• _THE PROBLEM_: Convert the entries from the line containing "has width=876, height=446." through the line containing "(x=601, y=423)" into a Markdown table with the columns Row and Line. Number each row and leave out blank lines.

_ _ _

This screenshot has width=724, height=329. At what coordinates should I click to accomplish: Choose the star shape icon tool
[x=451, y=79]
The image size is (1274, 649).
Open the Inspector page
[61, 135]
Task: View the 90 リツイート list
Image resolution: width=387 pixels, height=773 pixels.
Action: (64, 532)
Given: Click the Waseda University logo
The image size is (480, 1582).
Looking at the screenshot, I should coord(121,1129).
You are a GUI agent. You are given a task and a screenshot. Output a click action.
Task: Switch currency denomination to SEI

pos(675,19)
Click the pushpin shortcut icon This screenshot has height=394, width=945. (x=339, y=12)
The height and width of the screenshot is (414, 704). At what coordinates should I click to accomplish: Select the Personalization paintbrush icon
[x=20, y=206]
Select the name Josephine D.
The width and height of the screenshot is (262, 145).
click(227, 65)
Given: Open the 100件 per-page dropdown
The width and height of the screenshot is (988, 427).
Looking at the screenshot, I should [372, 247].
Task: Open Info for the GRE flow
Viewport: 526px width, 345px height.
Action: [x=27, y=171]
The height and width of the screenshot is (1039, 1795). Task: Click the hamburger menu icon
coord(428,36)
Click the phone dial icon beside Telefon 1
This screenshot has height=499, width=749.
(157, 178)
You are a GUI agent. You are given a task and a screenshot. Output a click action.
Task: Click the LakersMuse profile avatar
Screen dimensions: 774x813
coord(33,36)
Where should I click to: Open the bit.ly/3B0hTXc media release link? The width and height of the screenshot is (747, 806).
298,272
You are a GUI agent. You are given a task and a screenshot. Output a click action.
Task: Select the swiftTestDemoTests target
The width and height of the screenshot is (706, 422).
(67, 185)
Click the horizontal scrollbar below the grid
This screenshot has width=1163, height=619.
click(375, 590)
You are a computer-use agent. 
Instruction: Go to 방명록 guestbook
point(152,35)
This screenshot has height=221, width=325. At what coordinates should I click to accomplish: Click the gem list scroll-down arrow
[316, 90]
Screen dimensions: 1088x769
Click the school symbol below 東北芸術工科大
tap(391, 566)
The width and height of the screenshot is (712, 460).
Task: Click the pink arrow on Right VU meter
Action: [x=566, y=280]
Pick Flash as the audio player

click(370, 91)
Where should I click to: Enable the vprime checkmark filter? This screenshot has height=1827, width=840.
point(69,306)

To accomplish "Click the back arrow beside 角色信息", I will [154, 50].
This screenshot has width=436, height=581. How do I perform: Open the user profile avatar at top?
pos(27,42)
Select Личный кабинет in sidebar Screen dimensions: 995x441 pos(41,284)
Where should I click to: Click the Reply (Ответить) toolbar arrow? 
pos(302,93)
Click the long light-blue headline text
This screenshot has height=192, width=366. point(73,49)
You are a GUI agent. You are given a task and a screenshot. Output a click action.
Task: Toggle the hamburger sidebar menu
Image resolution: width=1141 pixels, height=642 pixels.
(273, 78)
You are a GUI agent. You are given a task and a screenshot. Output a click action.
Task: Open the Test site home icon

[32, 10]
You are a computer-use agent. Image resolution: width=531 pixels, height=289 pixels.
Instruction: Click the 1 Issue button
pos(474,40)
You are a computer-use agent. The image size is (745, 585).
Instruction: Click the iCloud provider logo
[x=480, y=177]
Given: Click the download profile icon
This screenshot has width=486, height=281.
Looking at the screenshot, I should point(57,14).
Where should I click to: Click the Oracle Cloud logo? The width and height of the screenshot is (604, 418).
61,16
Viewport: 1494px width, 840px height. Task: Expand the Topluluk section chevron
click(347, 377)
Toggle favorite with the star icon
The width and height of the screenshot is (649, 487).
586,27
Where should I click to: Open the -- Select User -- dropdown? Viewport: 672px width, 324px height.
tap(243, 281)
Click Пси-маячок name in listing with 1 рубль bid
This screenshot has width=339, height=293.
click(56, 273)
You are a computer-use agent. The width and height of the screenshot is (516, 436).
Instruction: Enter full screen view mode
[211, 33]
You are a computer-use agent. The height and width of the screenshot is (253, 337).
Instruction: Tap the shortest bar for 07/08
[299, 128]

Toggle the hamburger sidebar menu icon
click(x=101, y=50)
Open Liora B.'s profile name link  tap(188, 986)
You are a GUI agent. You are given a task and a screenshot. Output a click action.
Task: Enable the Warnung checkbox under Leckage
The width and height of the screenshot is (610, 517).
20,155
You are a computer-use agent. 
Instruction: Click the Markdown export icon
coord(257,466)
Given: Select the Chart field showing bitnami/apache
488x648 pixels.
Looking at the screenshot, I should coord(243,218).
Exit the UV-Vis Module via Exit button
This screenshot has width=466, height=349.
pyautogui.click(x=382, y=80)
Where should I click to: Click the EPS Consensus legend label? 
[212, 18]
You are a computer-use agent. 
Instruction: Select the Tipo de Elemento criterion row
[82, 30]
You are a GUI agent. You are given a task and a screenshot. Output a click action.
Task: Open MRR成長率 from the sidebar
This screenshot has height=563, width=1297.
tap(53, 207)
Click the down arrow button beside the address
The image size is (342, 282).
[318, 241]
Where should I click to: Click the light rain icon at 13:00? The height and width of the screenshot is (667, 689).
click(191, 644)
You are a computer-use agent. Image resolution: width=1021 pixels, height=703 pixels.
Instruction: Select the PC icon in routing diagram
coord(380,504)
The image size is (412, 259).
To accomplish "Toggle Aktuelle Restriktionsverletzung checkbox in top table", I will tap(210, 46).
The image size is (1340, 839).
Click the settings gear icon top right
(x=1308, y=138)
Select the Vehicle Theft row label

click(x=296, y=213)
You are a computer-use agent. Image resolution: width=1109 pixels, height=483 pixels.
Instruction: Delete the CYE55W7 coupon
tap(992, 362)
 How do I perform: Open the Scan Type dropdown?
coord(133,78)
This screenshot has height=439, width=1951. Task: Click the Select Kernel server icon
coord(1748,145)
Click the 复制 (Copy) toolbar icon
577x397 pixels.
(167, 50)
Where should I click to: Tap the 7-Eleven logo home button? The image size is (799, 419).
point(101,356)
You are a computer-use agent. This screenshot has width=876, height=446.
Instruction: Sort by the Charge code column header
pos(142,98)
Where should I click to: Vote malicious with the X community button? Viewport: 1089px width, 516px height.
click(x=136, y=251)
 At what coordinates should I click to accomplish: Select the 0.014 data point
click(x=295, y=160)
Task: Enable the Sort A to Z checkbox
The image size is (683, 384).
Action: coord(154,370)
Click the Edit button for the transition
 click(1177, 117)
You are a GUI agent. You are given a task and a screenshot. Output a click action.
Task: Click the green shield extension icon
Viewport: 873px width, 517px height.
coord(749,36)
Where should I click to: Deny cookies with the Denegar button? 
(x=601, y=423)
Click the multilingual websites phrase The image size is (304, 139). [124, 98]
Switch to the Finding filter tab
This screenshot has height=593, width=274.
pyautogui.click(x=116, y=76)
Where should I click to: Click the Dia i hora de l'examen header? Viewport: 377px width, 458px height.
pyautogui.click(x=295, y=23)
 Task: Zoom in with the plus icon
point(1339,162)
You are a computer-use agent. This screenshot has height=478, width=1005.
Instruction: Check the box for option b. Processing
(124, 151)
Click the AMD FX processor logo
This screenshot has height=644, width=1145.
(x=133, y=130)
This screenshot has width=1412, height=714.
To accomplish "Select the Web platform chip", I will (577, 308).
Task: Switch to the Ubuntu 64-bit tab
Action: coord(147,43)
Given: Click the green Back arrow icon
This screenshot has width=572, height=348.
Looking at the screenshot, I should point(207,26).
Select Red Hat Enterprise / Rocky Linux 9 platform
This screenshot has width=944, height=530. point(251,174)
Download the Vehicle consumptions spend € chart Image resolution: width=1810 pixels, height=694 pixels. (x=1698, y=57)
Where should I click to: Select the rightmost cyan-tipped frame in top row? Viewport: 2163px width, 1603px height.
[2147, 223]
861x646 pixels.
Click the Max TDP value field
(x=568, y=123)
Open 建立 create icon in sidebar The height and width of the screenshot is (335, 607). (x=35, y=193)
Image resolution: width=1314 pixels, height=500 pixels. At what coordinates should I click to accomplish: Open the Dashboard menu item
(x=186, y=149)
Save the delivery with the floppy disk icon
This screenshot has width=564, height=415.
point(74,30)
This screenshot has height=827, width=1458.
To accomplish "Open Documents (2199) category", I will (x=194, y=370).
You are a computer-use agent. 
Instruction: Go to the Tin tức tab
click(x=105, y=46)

_ _ _

• _CORRECT ANSWER_:
| Row | Line |
|---|---|
| 1 | You are a computer-use agent. This screenshot has width=876, height=446. |
| 2 | Instruction: Sort by the Charge code column header |
| 3 | pos(142,98) |
| 4 | Where should I click to: Vote malicious with the X community button? Viewport: 1089px width, 516px height. |
| 5 | click(x=136, y=251) |
| 6 |  At what coordinates should I click to accomplish: Select the 0.014 data point |
| 7 | click(x=295, y=160) |
| 8 | Task: Enable the Sort A to Z checkbox |
| 9 | The image size is (683, 384). |
| 10 | Action: coord(154,370) |
| 11 | Click the Edit button for the transition |
| 12 |  click(1177, 117) |
| 13 | You are a GUI agent. You are given a task and a screenshot. Output a click action. |
| 14 | Task: Click the green shield extension icon |
| 15 | Viewport: 873px width, 517px height. |
| 16 | coord(749,36) |
| 17 | Where should I click to: Deny cookies with the Denegar button?  |
| 18 | (x=601, y=423) |